XHGA-TDT
- Guadalajara, Jalisco; Mexico;
- Channels: Digital: 24 (UHF); Virtual: 2;

Programming
- Affiliations: 2.1 Las Estrellas; 2.2 N+ Foro;

Ownership
- Owner: Grupo Televisa; (Televimex, S.A. de C.V.);

History
- First air date: March 8, 1971
- Former call signs: XHGA-TV (1971–2016)
- Former channel numbers: Analog; 9 (VHF, 1971–2016);
- Former affiliations: Televisión Independiente de México (1971–1972) Canal 5 (1972-2005)
- Call sign meaning: "Guadalajara"

Technical information
- Licensing authority: CRT
- ERP: 380,850 kW
- HAAT: 415.5 m (1,363 ft)

= XHGA-TDT =

Las Estrellas transmitter in Guadalajara, Jalisco

XHGA-TDT is a Mexican television station in Guadalajara, Jalisco, broadcasting on virtual channel 2. The station was an affiliate of the short-lived TIM network, which was absorbed into Telesistema Mexicano in 1972 to form Televisa. For over 30 years, the station was an affiliate of Canal 5, but in 2005, it exchanged formats with XEWO and became a Las Estrellas transmitter.

==History==
In 1956, Victor Manuel Chávez y Chávez announced his intent to bid for VHF channel 8 in Guadalajara. The license was granted in 1960 using equipment and technicians from the United Kingdom. On September 14, 1965, Televisora de Jalisco was legally constituted.

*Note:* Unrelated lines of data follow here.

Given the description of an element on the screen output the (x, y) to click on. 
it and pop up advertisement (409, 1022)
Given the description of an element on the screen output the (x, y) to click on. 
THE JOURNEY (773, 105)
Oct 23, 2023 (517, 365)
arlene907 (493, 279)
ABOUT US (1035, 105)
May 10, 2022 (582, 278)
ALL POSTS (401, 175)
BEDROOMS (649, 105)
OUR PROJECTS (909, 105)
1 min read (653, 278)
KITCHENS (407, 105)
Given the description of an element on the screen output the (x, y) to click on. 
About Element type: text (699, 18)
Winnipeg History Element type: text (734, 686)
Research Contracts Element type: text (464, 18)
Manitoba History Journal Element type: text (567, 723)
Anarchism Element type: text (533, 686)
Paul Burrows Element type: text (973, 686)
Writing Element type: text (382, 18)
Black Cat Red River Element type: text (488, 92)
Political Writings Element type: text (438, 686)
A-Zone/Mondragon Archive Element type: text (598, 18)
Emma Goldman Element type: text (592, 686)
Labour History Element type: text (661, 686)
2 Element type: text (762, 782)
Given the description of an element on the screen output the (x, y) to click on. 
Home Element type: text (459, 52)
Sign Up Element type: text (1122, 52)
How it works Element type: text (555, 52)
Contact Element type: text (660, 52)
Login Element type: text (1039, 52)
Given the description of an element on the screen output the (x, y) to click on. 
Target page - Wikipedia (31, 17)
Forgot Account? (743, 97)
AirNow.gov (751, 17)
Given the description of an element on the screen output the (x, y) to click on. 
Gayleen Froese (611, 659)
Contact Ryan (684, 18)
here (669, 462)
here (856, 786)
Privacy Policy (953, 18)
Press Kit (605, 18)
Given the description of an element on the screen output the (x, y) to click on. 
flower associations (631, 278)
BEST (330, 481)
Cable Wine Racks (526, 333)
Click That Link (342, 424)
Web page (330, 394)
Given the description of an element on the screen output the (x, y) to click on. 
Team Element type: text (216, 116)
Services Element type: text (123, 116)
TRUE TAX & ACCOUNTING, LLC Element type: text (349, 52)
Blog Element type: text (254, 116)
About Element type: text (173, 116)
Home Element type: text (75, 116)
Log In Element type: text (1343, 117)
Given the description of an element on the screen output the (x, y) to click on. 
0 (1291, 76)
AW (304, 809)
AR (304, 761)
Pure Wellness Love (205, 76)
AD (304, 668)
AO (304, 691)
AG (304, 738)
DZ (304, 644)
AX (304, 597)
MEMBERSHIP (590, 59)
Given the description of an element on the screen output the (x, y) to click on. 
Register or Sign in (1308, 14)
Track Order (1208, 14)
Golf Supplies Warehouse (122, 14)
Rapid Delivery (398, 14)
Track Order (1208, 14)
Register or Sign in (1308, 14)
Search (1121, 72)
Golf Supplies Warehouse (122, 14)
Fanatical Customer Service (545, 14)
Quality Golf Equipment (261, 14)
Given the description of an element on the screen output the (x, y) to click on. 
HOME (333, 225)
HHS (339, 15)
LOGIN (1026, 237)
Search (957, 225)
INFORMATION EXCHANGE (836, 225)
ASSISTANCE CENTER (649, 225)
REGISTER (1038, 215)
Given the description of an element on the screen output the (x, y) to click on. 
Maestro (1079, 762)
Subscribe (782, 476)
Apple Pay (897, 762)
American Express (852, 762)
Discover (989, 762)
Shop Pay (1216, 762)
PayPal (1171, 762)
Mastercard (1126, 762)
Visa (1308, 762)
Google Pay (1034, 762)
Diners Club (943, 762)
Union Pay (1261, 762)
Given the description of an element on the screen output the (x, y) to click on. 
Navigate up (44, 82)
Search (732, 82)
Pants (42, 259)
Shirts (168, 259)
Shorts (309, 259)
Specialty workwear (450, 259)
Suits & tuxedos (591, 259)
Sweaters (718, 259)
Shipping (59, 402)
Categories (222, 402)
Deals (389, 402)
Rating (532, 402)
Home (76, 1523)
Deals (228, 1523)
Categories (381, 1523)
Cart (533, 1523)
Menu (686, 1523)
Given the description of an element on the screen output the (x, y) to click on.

On July 11, 1966, Televisión Independiente de México acquired the assets from its founder and renamed it Televisora Independiente de Jalisco, inheriting its license.

XHGA-TV was licensed under Televisión Independiente de Jalisco, a company linked to Televisión Independiente de México, on June 12, 1970, with the aim of exploiting a commercial television station on channel 9, instead of channel 8 as originally planned; IFT subsequently agreed on November 24. The station was set to use a 100kW omnidirectional antenna.

The station started broadcasting on March 8, 1971, becoming the fourth station in Guadalajara. initially limiting itself to relays from the capital from 10am to 12pm, as well as some sporting events. Regular programming started on July 29, relaying programs from XHTM, the TIM flagship in Mexico City, from 6pm to 11:15pm; the rest of its airtime consisted of local programming, the first of which was the afternoon program Club Infantil with Margarita Cerdena.

Its initial affiliation didn't last long, as the 1973 merger of the two television companies caused Televisa to control three of the four local stations. As a consequence, the station started relaying XHGC-TV from Mexico City, as Televisa decided to limit XHTIM's coverage to Mexico City.

A fire at its facilities in Condominio Guadalajara affected the station in February 1986, damaging its newly-installed transmitting equipment, which was set up ahead of the 1986 FIFA World Cup. During the 1988 Summer Olympics, locals only got to see two hours of events, using the 10pm-12am slots allocated to the XHGC network. At the time, its director-general was engineer Francisco J. Becerra, while the station aired its own programming from 7am to 4pm; from then to sign-off, the station was linked to XHGC's national network. The daytime schedule gained it the name of TV Matutina.

On January 9, 1991, the station broke from its status as relayer of Canal 5 and added more local programming, with a newscast and a sports program produced from Televicentro de Guadalajara, as the extant offices did not have the conditions to produce these programs. Shortly after, this situation changed with the station beginning to relay some programs from the local channel 4, with programs produced at Televicentro, especially aimed at children, and short updates of its news service, Al Tanto.

Since 2005, the station has been a Las Estrellas transmitter, licensed to Televimex. In 2016, it moved from digital channel 9.1 to 2.1, aligning with most of Las Estrellas' transmitters.